▸ ENTRIES
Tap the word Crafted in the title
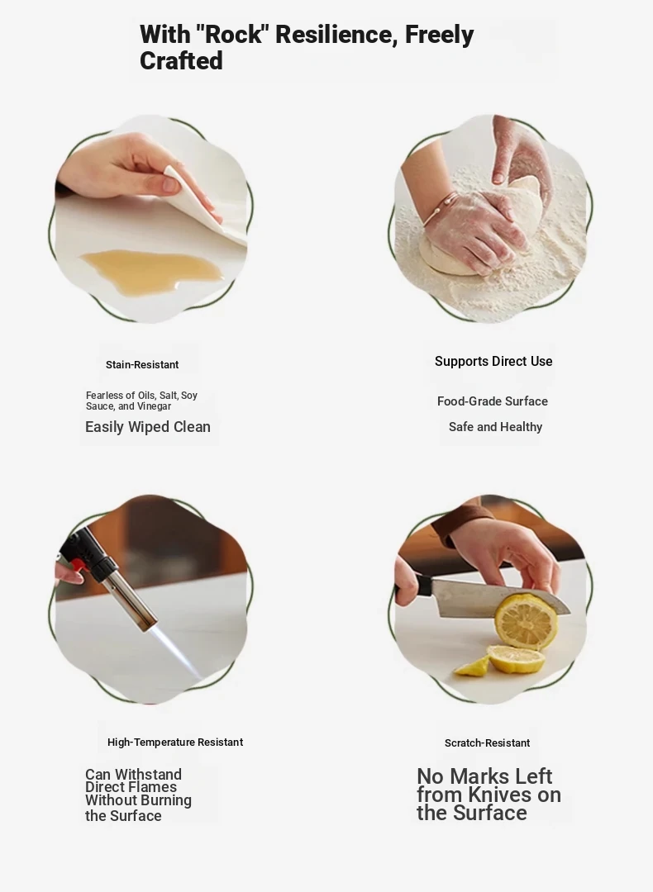pos(181,61)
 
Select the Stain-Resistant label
pos(142,365)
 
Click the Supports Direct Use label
pos(493,362)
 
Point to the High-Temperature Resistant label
pos(175,743)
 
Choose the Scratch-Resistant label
pos(488,743)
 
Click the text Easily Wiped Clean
pos(148,427)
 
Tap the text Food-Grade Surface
pos(493,401)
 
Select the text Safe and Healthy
pos(495,427)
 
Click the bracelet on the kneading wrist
pos(438,206)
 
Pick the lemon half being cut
pos(525,621)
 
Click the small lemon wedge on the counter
pos(473,667)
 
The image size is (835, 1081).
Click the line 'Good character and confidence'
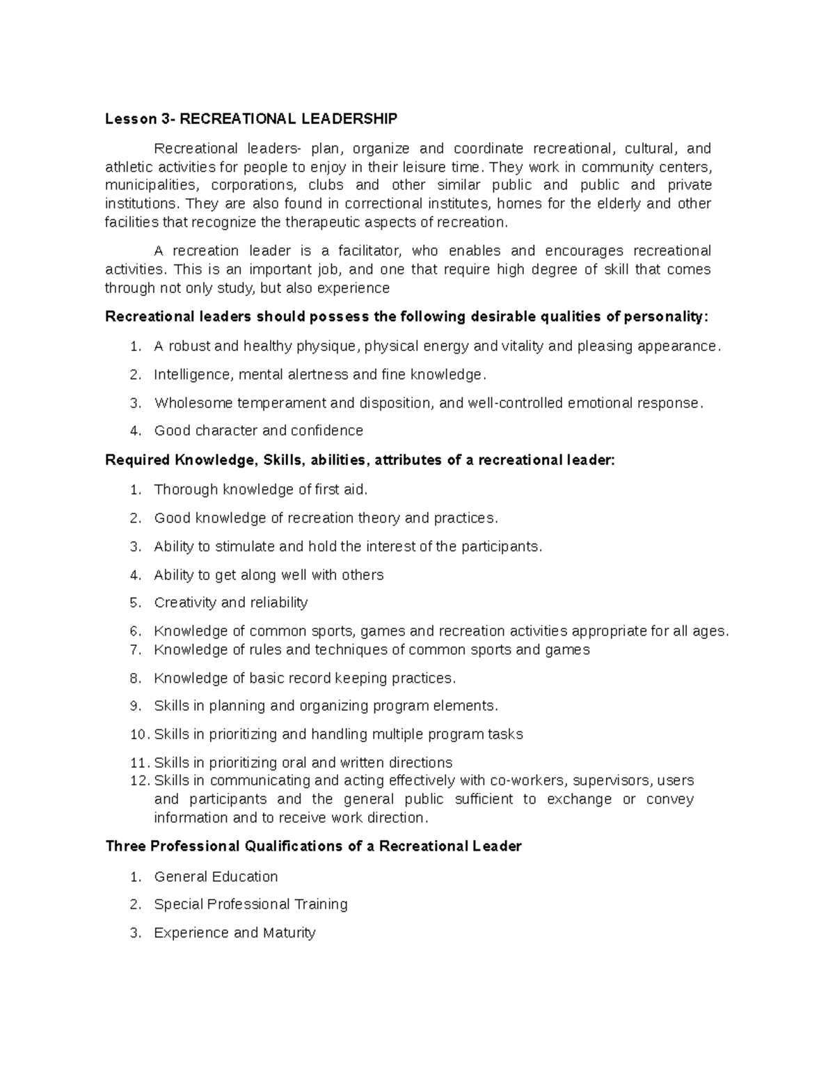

▸ WHAT YOU ARE ASKED TO DO
Set down these lines again without any change, beginning at the line that contains "Select the text Safe and Healthy" and stopping after the line that contains "pos(473,667)". Include both of those lines.

▸ COMPLETED TASK
Select the text Safe and Healthy
pos(495,427)
 
Click the bracelet on the kneading wrist
pos(438,206)
 
Pick the lemon half being cut
pos(525,621)
 
Click the small lemon wedge on the counter
pos(473,667)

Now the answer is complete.